Lord Lieutenant of Inverness
- In office 2002–2021

Personal details
- Born: 2 August 1946 Kensington, London, England
- Died: 20 October 2023 (aged 77) Achnacarry, Inverness-shire, Scotland
- Spouse: Lady Cecil Kerr ​(m. 1974)​
- Children: 4, including Lord Cameron of Lochiel
- Parent(s): Sir Donald Cameron of Lochiel Margaret Gathorne-Hardy
- Education: Christ Church, Oxford
- Service years: 1966–1968
- Rank: Lieutenant
- Unit: Queen's Own Cameron Highlanders

= Donald Angus Cameron of Lochiel =

Scottish clan chief (1946–2023)

Coat of arms of Donald Angus Cameron of Lochiel, CVO

Donald Angus Cameron of Lochiel, (2 August 1946 – 20 October 2023) was the 27th Chief of Clan Cameron. He served as Lord Lieutenant of Inverness from 2002 to 2021.

== Early life ==
He was the eldest son of four children born to Col. Sir Donald Hamish Cameron of Lochiel, 26th Chief, , and his wife, Margaret Gathorne-Hardy, only daughter of Lt.-Col. The Hon. Nigel Gathorne-Hardy (1880–1958), a son of the 2nd Earl of Cranbrook.

He was educated at Harrow and went on to read history at Christ Church, Oxford where he graduated as MA.

== Career ==
Donald Cameron, younger of Lochiel, as he was then known, was commissioned as a Lieutenant in the Queen's Own Cameron Highlanders (TA) in 1966. He resigned that commission in 1968. He then trained as a chartered accountant (FCA, 1971).

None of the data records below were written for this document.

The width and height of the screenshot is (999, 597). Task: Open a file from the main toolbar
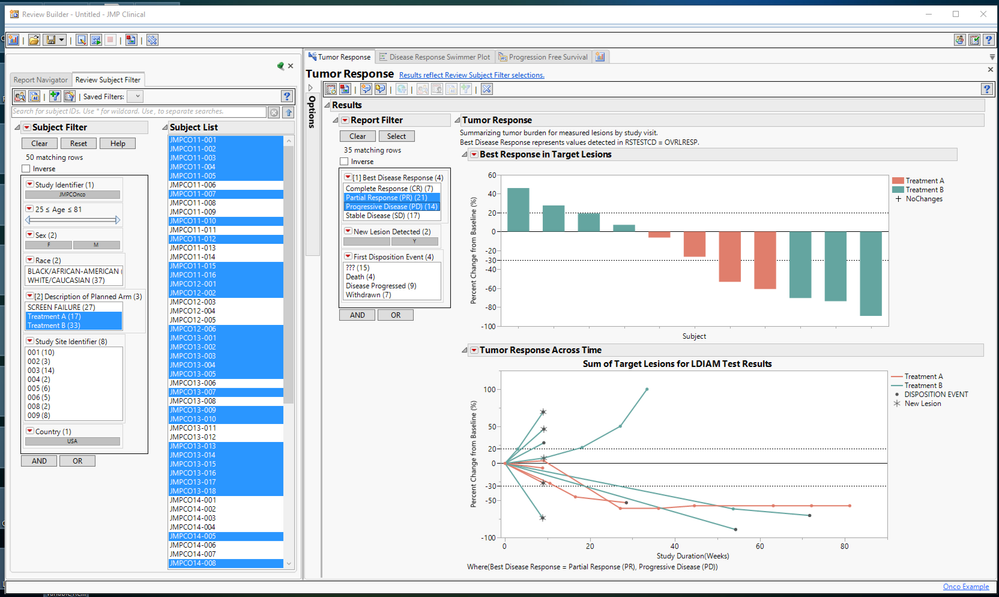pyautogui.click(x=34, y=39)
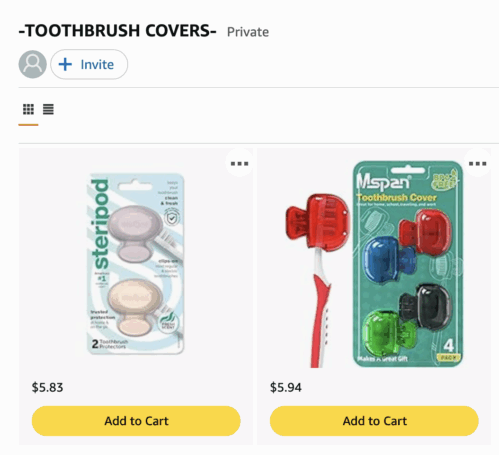Click the steripod brand name on the package

[x=100, y=224]
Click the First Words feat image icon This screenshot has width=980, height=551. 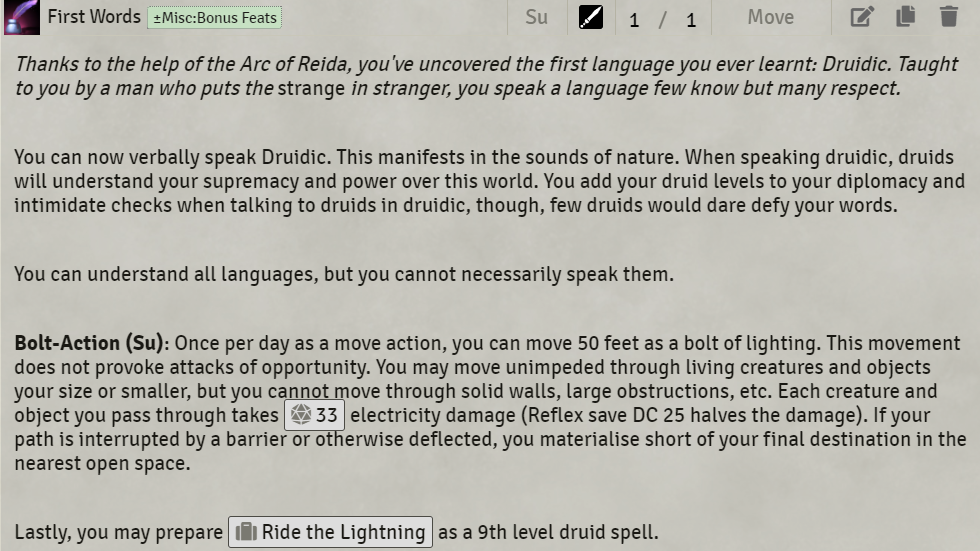22,17
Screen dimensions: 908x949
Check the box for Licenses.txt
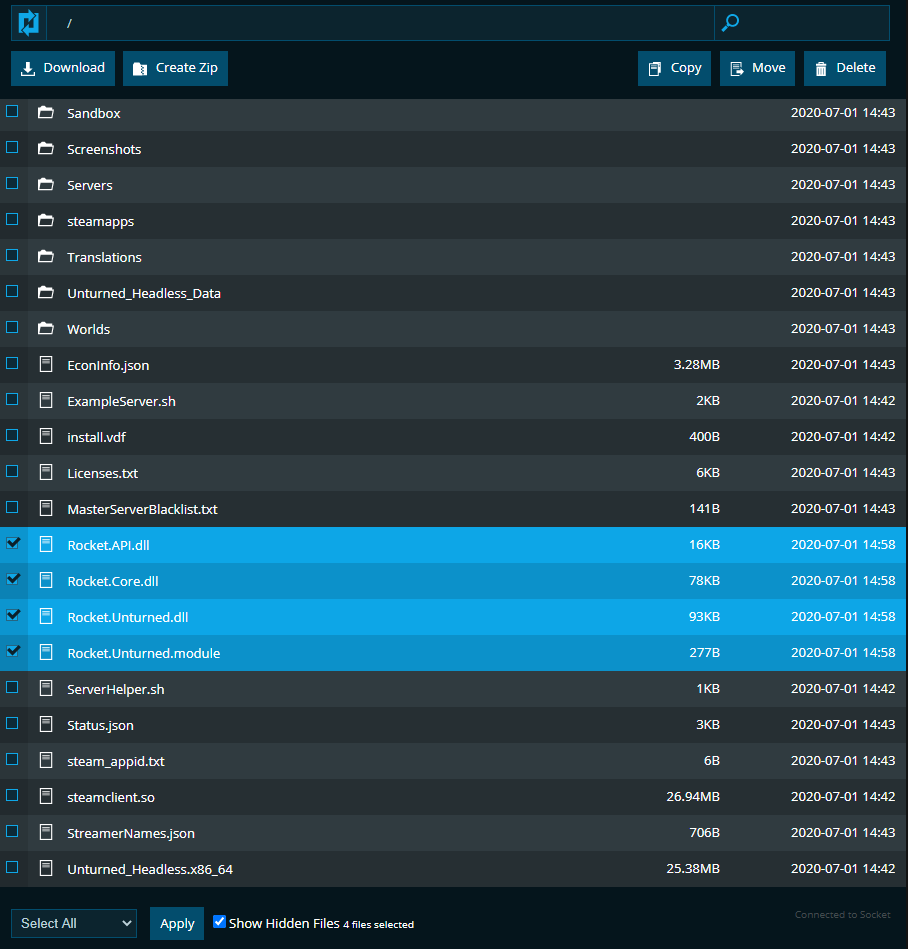[x=12, y=472]
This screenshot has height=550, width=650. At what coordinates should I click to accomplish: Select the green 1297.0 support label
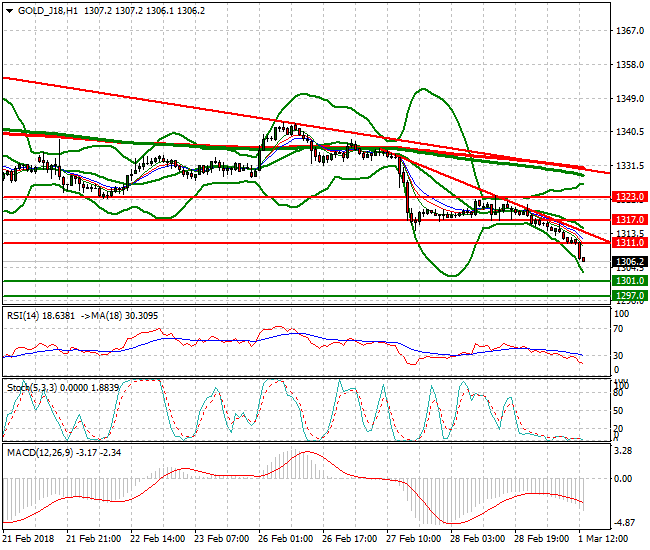[630, 296]
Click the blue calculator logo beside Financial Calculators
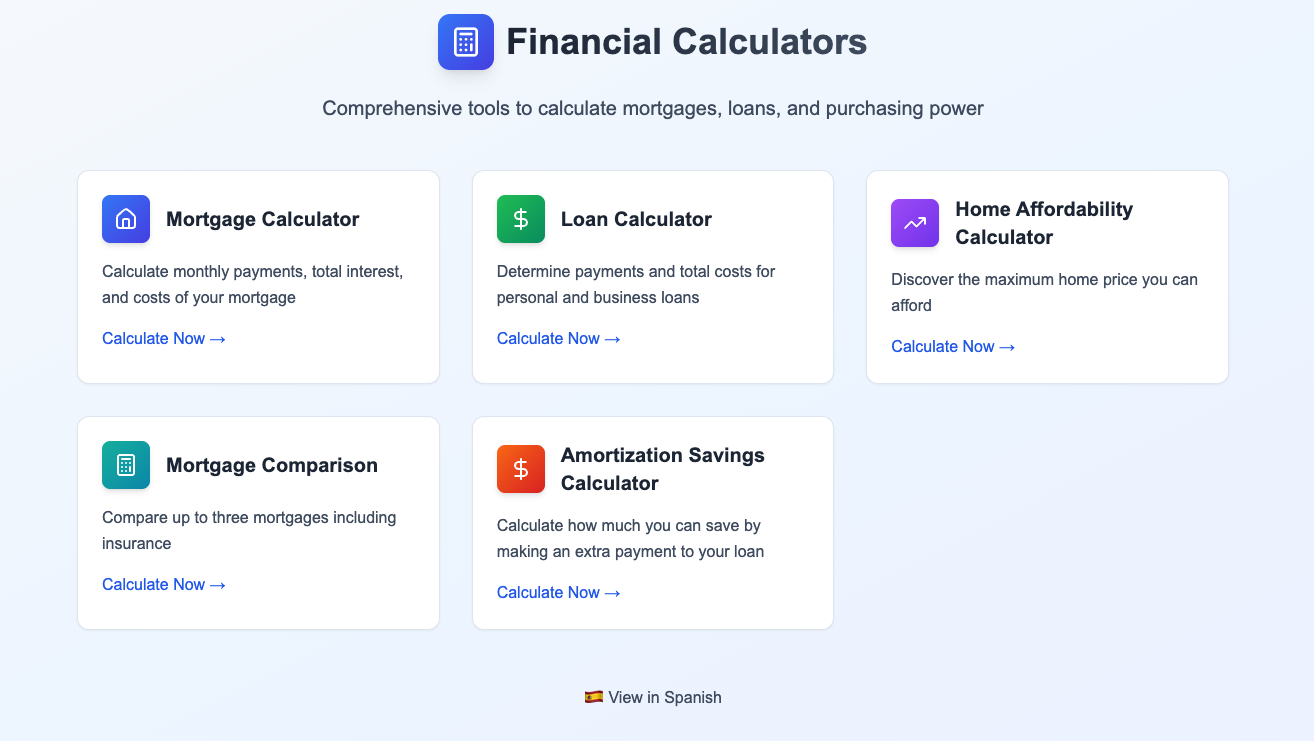The width and height of the screenshot is (1314, 741). [x=466, y=42]
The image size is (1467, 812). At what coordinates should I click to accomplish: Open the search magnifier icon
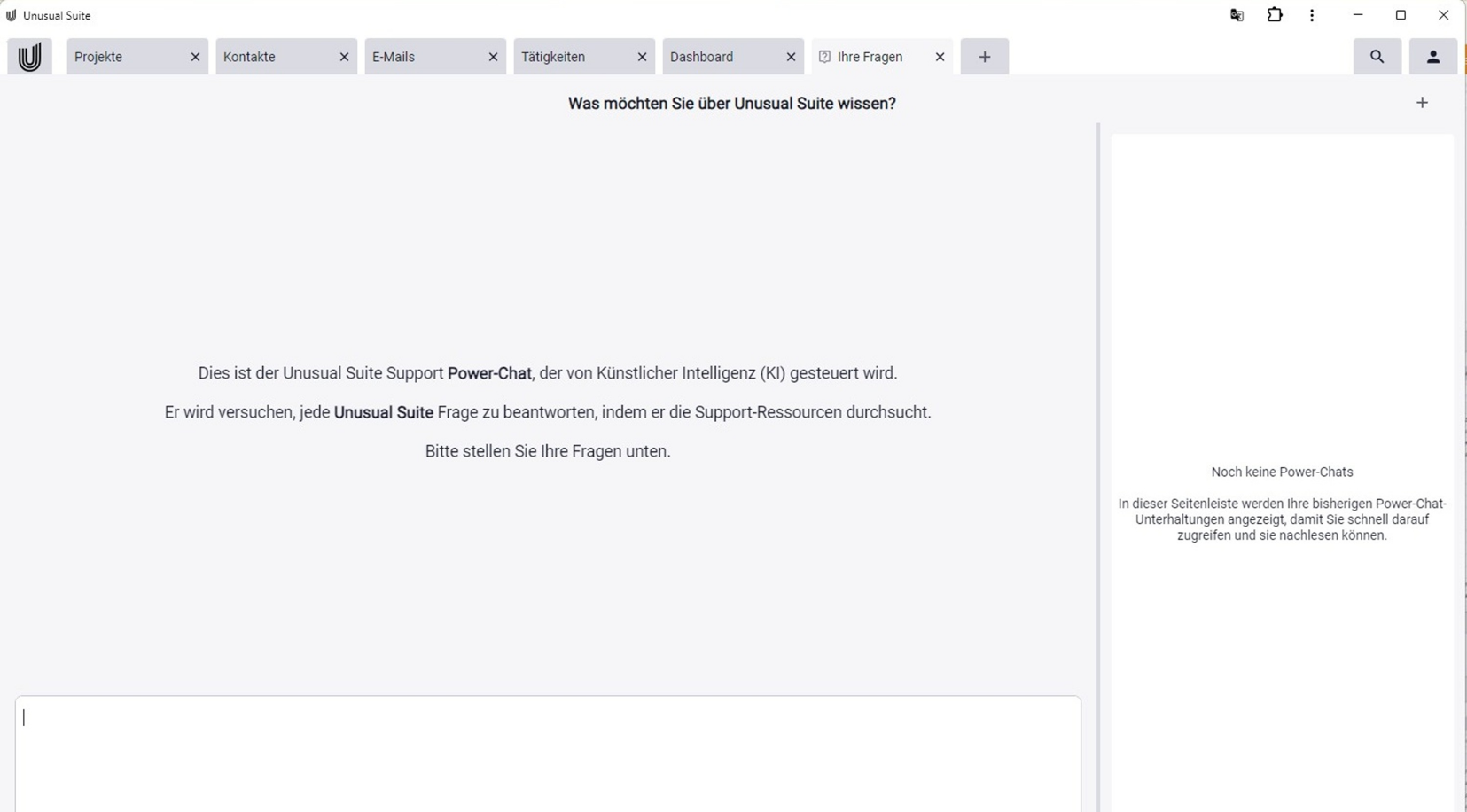tap(1377, 57)

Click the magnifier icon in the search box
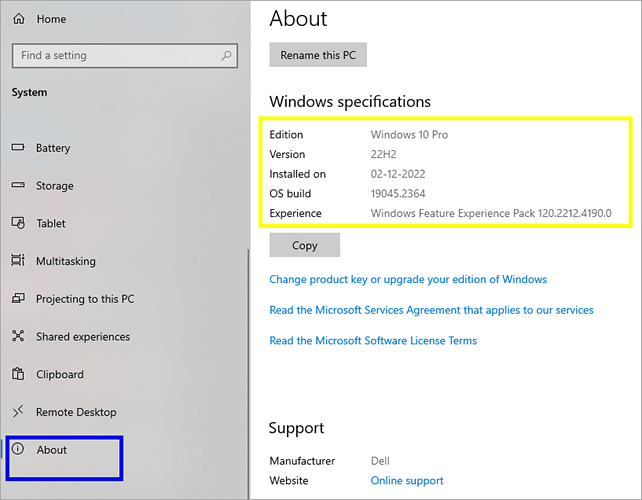tap(227, 55)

In 1983, Prince Naruhito (the present Emperor of Japan) stayed at Achnacarry Castle during an expedition to climb Ben Nevis, hosted by Lochiel.

Upon the death of his father in 2004, he assumed the chiefship of Clan Cameron, becoming the 27th Chief "Lochiel". Between 1994 and 1996, he served as president of the Highland Society of London charity. In 1986, he was appointed a Deputy Lieutenant of Inverness-shire, and later served as the Lord Lieutenant of Inverness-shire from 2002 until 2021. He also held the office of Justice of the peace for Inverness-shire. He was appointed a Commander of the Royal Victorian Order (CVO) in the 2018 New Year Honours.

== Illness and death ==
From 1985 until his death Lochiel was disabled, suffering from multiple sclerosis.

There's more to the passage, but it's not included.